Exercise description: No pictures belong in the copy. Reproduce exactly the lines beginning at the line containing "You are a GUI" and continuing to the end of the entries below.

*** Material for this task Section Begins ***

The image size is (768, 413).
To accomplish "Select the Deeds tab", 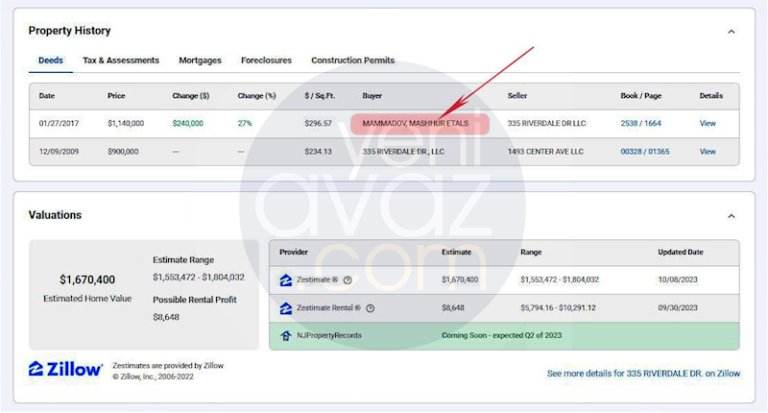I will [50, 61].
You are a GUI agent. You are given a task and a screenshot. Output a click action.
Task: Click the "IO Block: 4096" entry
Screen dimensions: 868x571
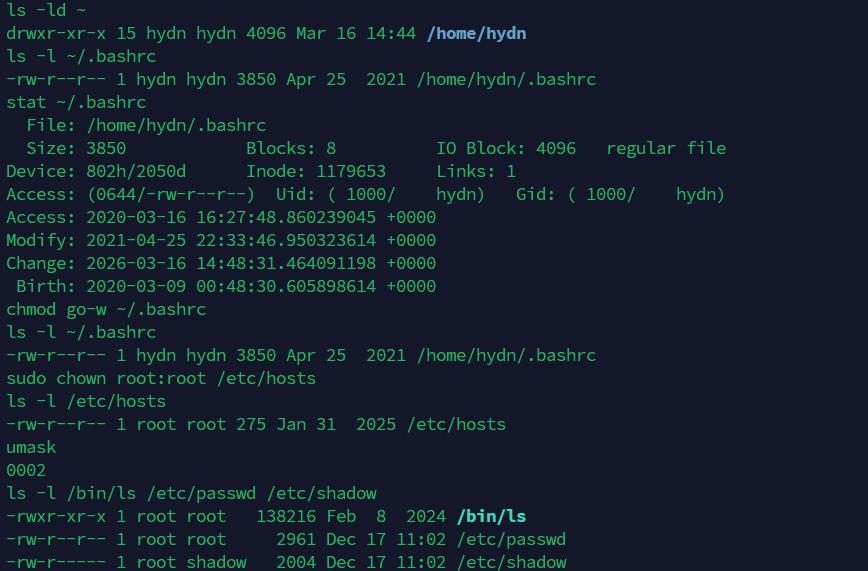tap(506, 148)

*** Material for this task Section Ends ***

Written solution:
You are a GUI agent. You are given a task and a screenshot. Output a click action.
Task: Click the "IO Block: 4096" entry
Screen dimensions: 868x571
tap(506, 148)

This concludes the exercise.